• _PROBLEMS_
A. According to the passage on the Couch tomb, in what year did the Park District clean up the mausoleum?
B. From the passage on the Couch tomb, reproduce the stretch from "It was in fact" through "was doing there.".
C. Summarize the passage on the Couch tomb in two sentences.

• _SELECTED EXTRACT_
★ ★ ★
One day in the 1970s, when Pamela Bannos was a teenager, she was riding in the back of her father’s car as he turned off Lake Shore Drive onto LaSalle Street. Looking out the window, she noticed an old stone structure standing in Lincoln Park. Surrounded by a chain-link fence and a wall of weeds, it looked like it might be a tomb. The word couch was just visible on its crest. What is that? she wondered. And if it is a tomb, what’s it doing in the park?
It was in fact a tomb, and as she would later learn, the park had once been a cemetery. On a winter night about a year and a half ago, Bannos—now an artist and a senior lecturer in photography at Northwestern University—drove down the same stretch of LaSalle. Once again the Couch mausoleum caught her eye. But the Park District had cleaned it up in 1999 and now it looked beautiful, all lit up on the snowy ground behind the Chicago Historical Society. She started wondering again what it was doing there.
★ ★ ★
• _DATA EXTRACT_
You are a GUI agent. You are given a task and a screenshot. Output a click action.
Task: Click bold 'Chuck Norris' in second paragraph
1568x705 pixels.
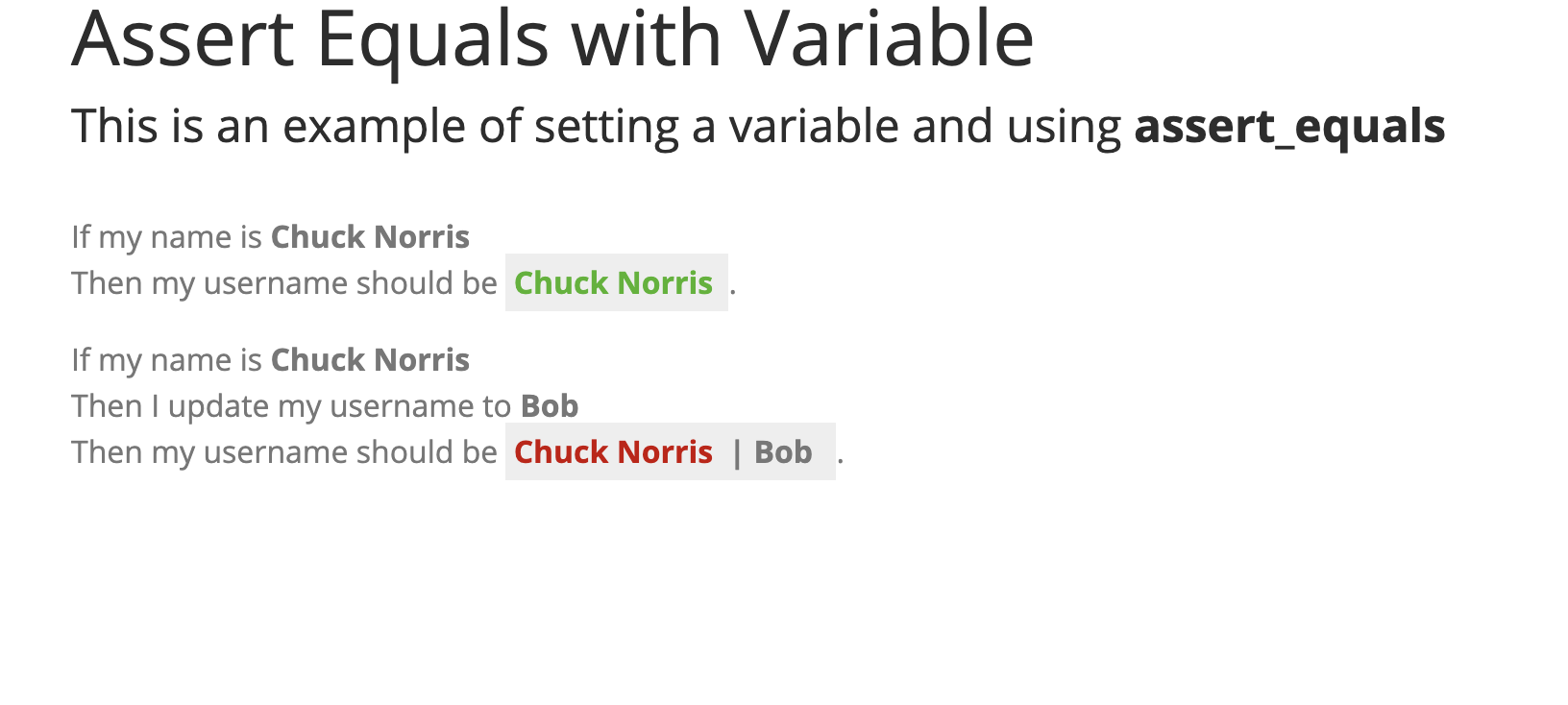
★ ★ ★
• _RESPONSES_
A. 1999

B.
It was in fact a tomb, and as she would later learn, the park had once been a cemetery. On a winter night about a year and a half ago, Bannos—now an artist and a senior lecturer in photography at Northwestern University—drove down the same stretch of LaSalle. Once again the Couch mausoleum caught her eye. But the Park District had cleaned it up in 1999 and now it looked beautiful, all lit up on the snowy ground behind the Chicago Historical Society. She started wondering again what it was doing there.

C. As a teenager in the 1970s, Pamela Bannos saw an old stone structure in Lincoln Park that looked like a tomb and wondered why it was there. It was indeed a tomb, because the park had once been a cemetery, and years later, as a photography lecturer at Northwestern University, she saw the cleaned-up Couch mausoleum again and began wondering once more about its presence there.